Minister for Textiles and Handlooms
- In office 13 May 2006 – 8 August 2008
- First Minister: M. Karunanidhi
- Preceded by: V. Somasundaram
- Succeeded by: K. K. S. S. R. Ramachandran

Member of the Tamil Nadu Legislative Assembly
- In office 11 May 2006 – 13 May 2011
- Preceded by: K. S. Thennarasu
- Constituency: Erode

Personal details
- Born: 8 March 1966 (age 60) Aavarankattur, Tamil Nadu, India
- Party: Dravida Munnetra Kazhagam
- Spouse: parimala Raja
- Children: NKKP.Naren raaja
- Website: Member Profile - Thiru RAJA, NKK. P.

= N. K. K. P. Raja =

Indian politician

N. K. K. P. Raja (born 8 March 1966) is an Indian politician who served as the Minister for Textiles and Handlooms, Tamil Nadu in the M. Karunanidhi cabinet during 2006-08. He is the son of N. K. K. Periasamy, himself a former minister who held the same portfolio in the 1996-2001 Karunanidhi Cabinet.

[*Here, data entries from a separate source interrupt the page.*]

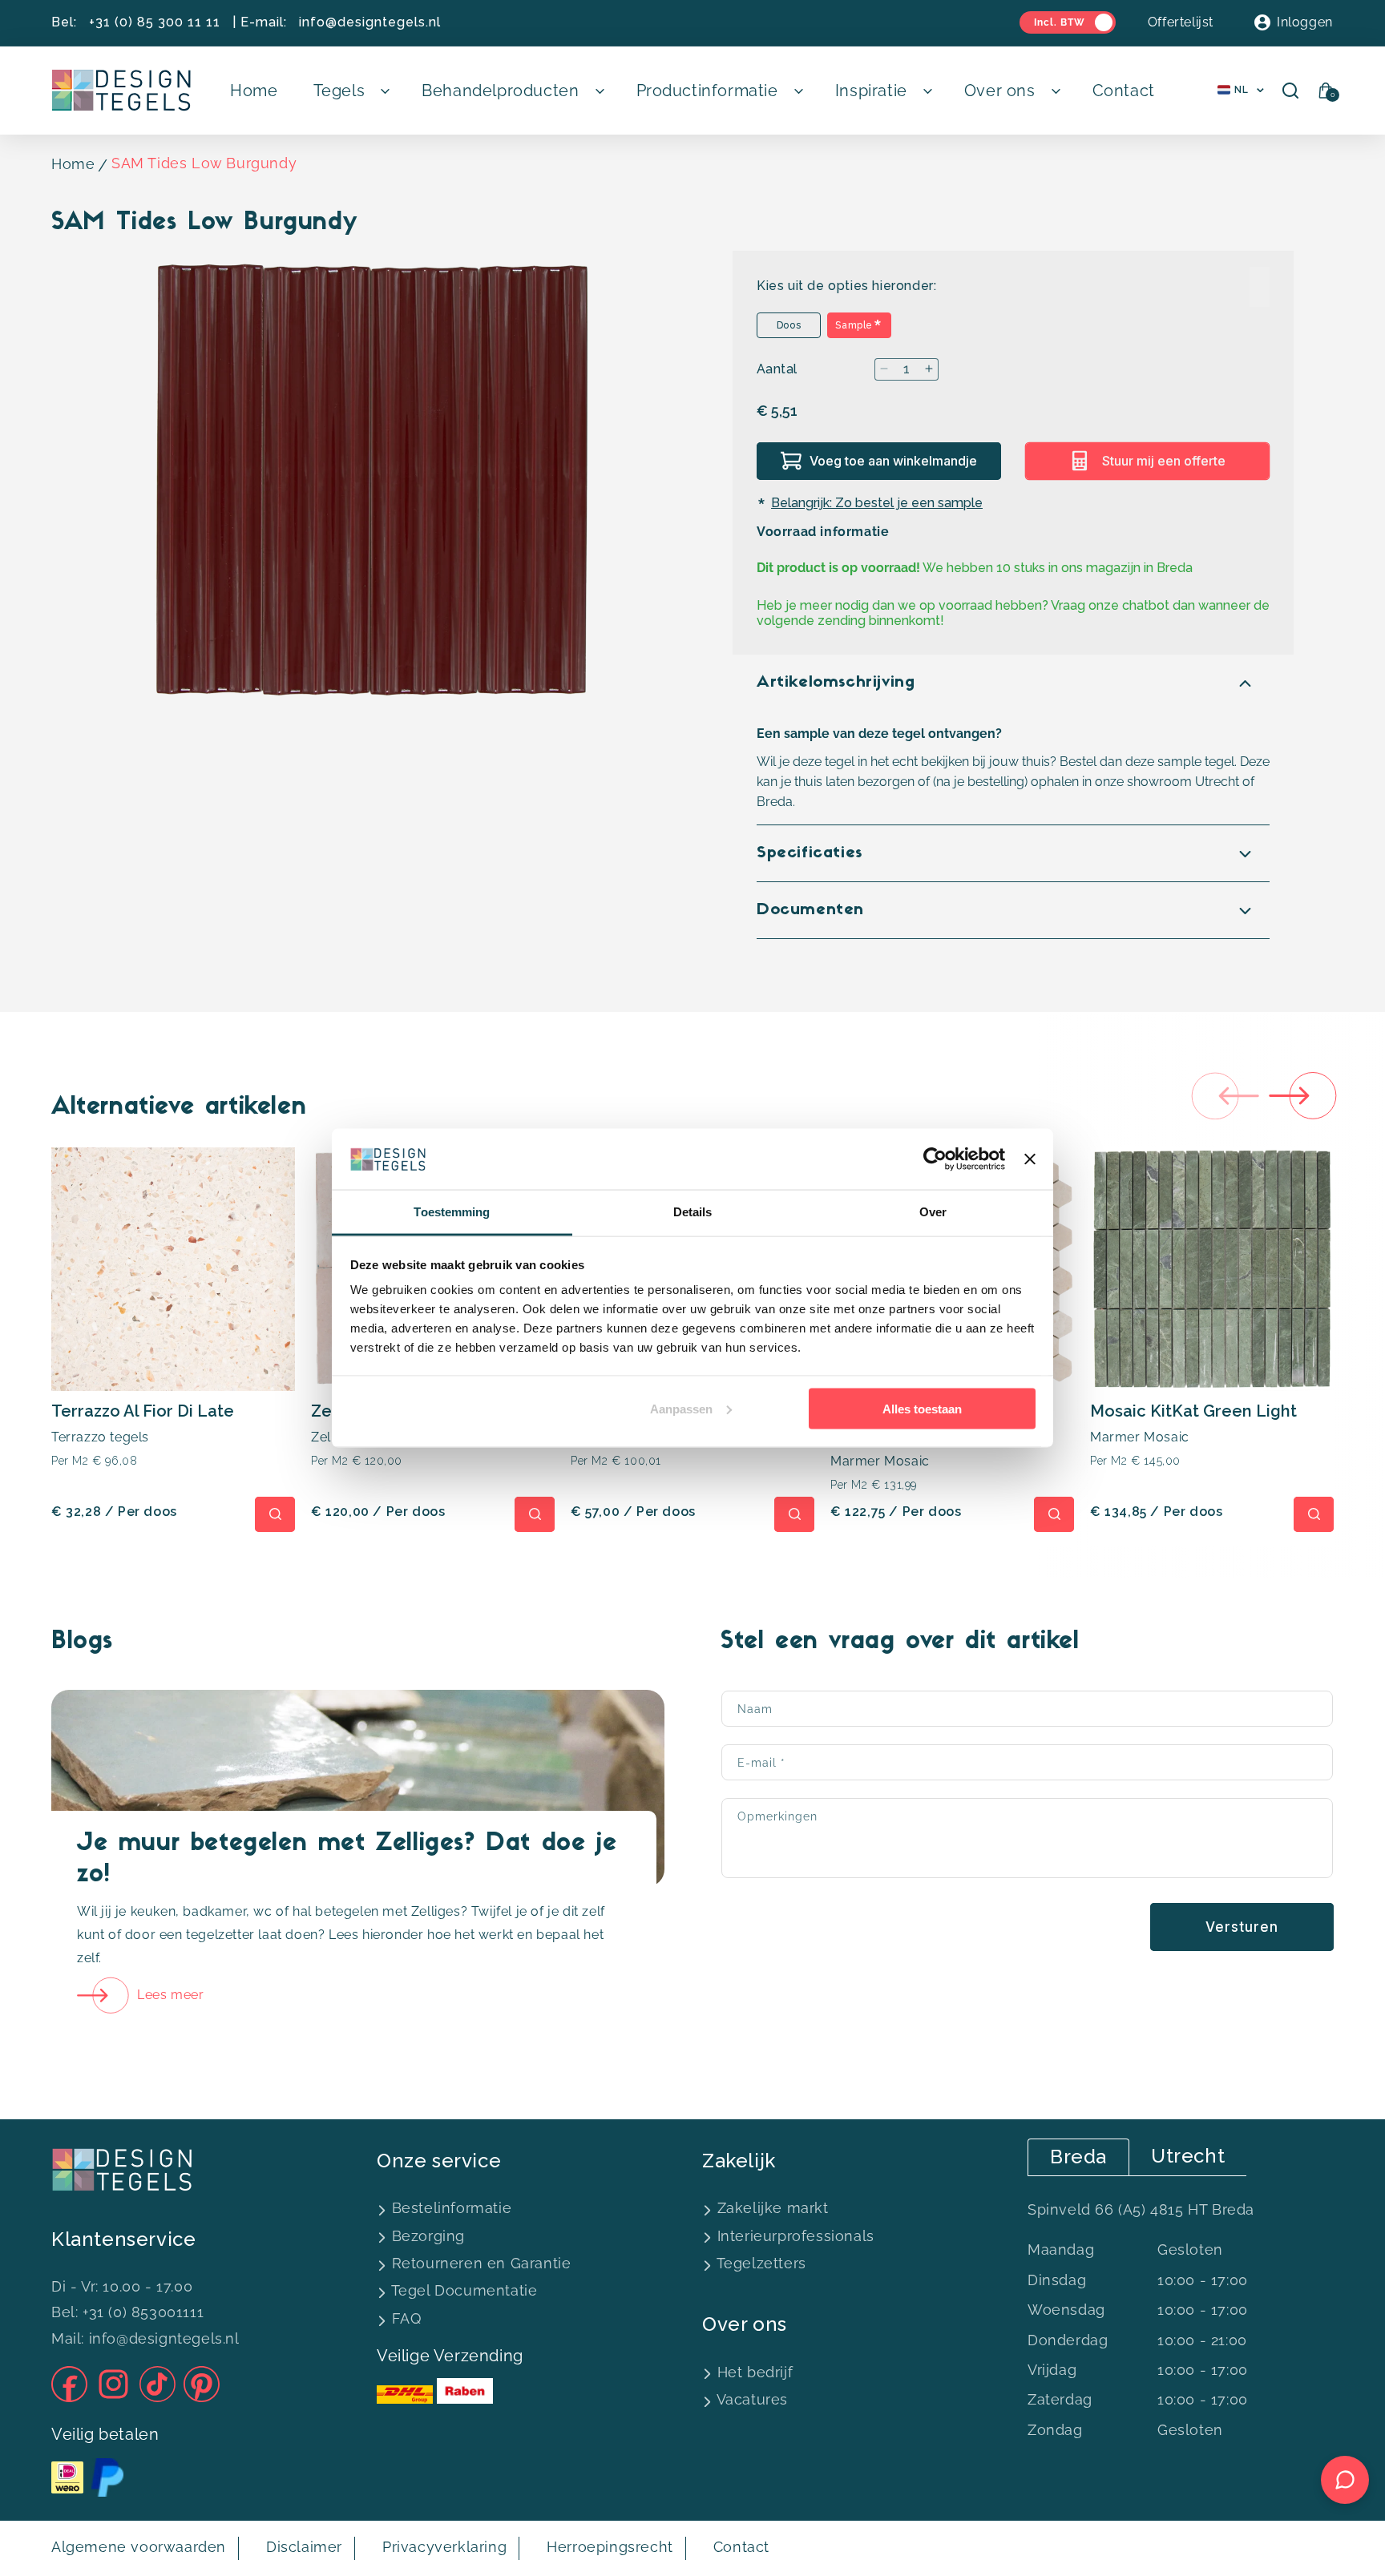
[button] (350, 90)
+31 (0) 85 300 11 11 (154, 22)
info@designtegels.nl (370, 22)
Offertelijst (1180, 22)
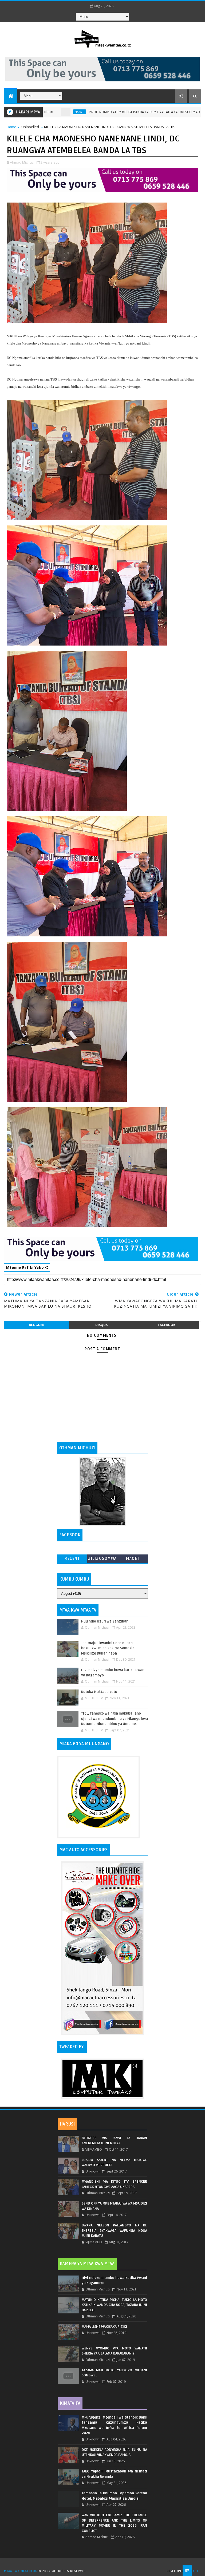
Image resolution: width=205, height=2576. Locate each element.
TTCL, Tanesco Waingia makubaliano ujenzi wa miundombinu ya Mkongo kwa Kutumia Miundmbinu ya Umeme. (114, 1718)
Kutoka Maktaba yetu (99, 1692)
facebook (166, 1325)
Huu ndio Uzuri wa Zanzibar (104, 1621)
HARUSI (67, 2124)
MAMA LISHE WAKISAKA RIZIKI (104, 2327)
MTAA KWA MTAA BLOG (20, 2571)
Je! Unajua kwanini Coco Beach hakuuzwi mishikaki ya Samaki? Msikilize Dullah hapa (107, 1648)
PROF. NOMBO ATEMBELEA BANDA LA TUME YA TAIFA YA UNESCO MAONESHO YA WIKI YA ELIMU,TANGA (117, 112)
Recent (72, 1558)
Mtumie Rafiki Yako (25, 1267)
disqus (101, 1325)
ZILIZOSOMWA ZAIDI (102, 1559)
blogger (36, 1325)
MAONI (132, 1558)
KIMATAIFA (70, 2403)
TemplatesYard (104, 2564)
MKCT (194, 2571)
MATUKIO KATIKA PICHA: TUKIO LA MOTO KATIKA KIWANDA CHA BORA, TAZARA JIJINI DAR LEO (114, 2305)
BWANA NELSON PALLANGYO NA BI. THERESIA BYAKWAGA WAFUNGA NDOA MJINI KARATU (114, 2230)
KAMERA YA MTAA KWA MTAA (87, 2263)
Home (11, 126)
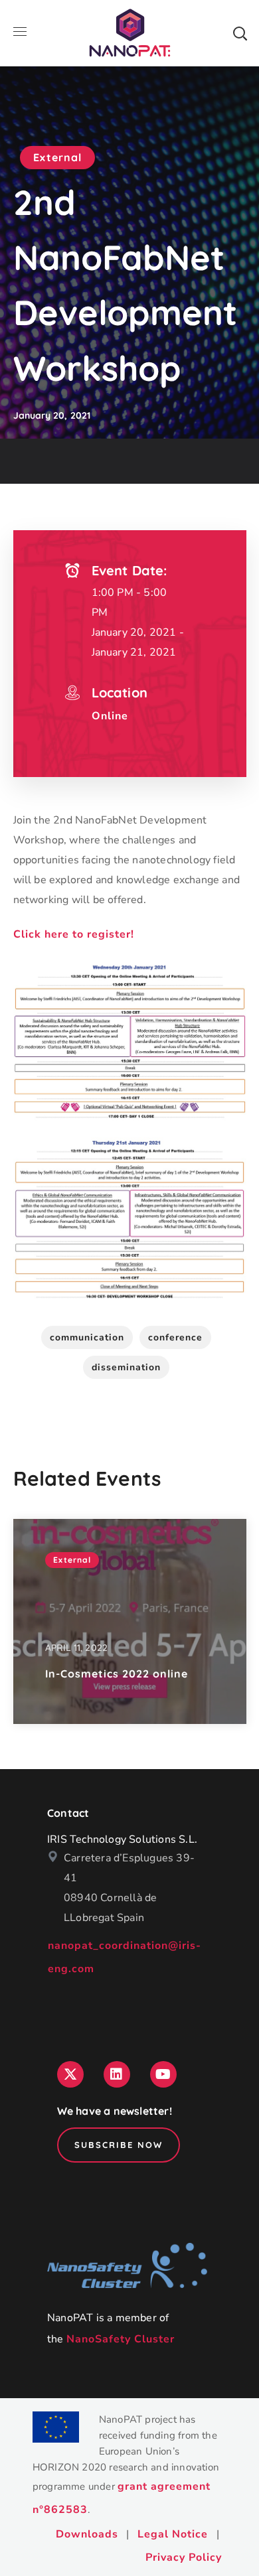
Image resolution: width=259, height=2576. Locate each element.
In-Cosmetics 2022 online (116, 1673)
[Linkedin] (117, 2074)
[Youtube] (163, 2074)
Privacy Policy (183, 2557)
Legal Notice (172, 2534)
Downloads (87, 2534)
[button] (239, 33)
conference (175, 1337)
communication (87, 1337)
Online (110, 716)
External (57, 157)
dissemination (126, 1367)
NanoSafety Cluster (120, 2339)
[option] (129, 1621)
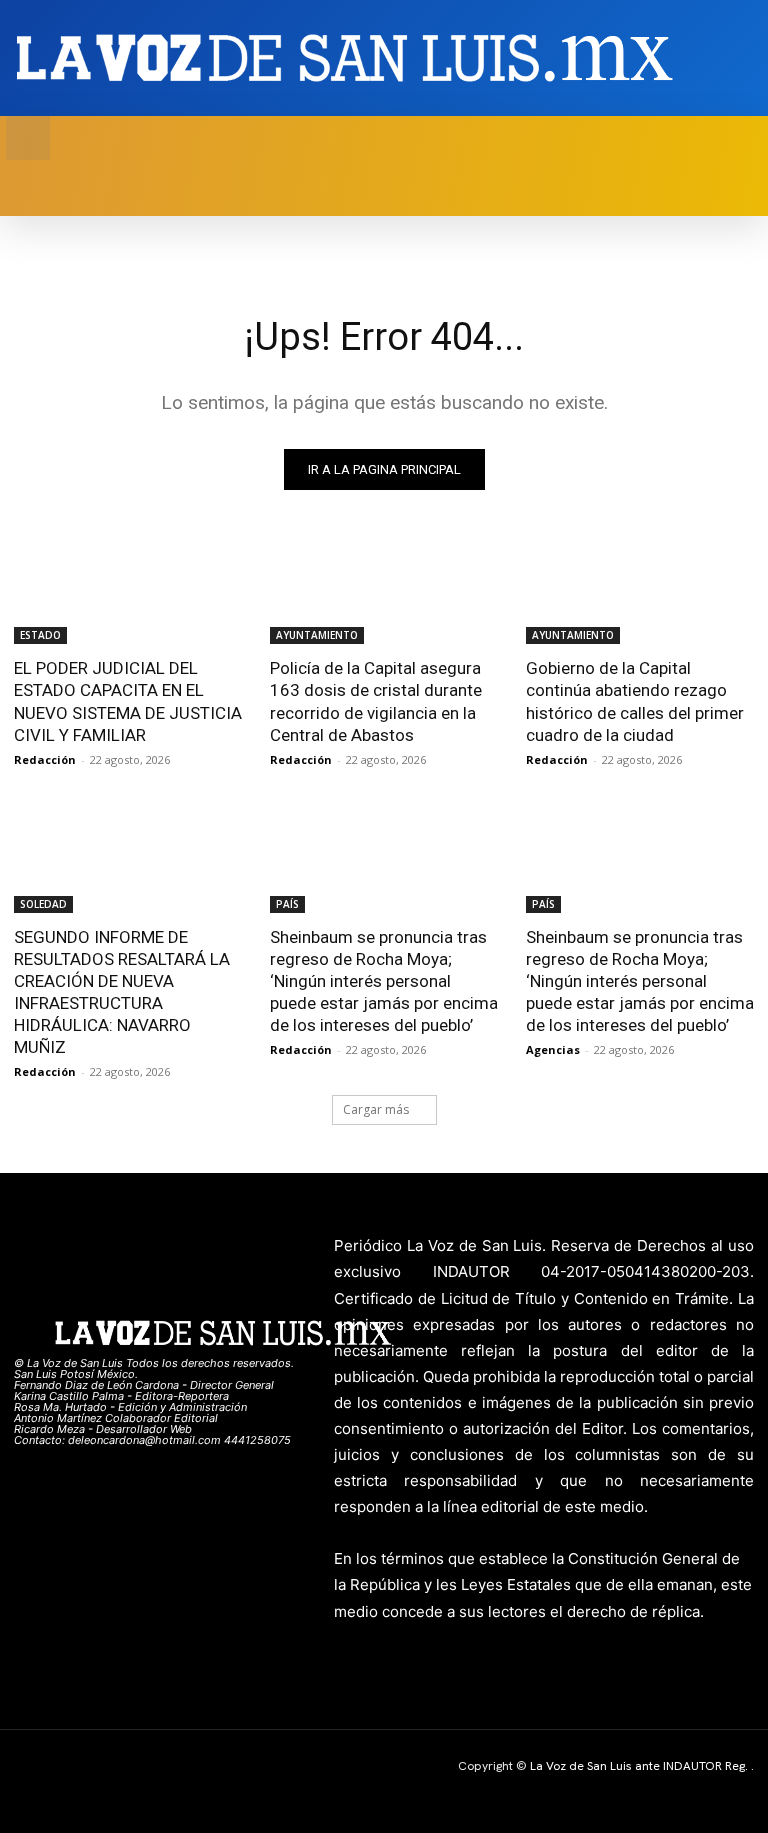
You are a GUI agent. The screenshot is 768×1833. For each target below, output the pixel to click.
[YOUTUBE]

He is a member of the 13th Tamil Nadu Assembly representing the Erode Constituency in Tamil Nadu and is a member of the Dravida Munnetra Kazhagam (DMK) political party.

== Controversies ==
In June 2008, an aged couple claimed that NKKP Raja called them over phone and asked them to register their 10 acre land in favour of his men. They alleged that Raja and others had a role in their abduction in connection with a property claim. They also filed a memo apprehending danger to their lives as well as those of their grandchildren. In August 2008, he was dropped from the state cabinet. In October 2009, he was involved in a violent altercation with Sivabalan, the couple's son. Both Raja and Sivabalan were admitted to hospitals with injuries which both of them allege were caused by the other and police registered cases against them. On 26 October 2009, he was expelled from the primary membership of the DMK.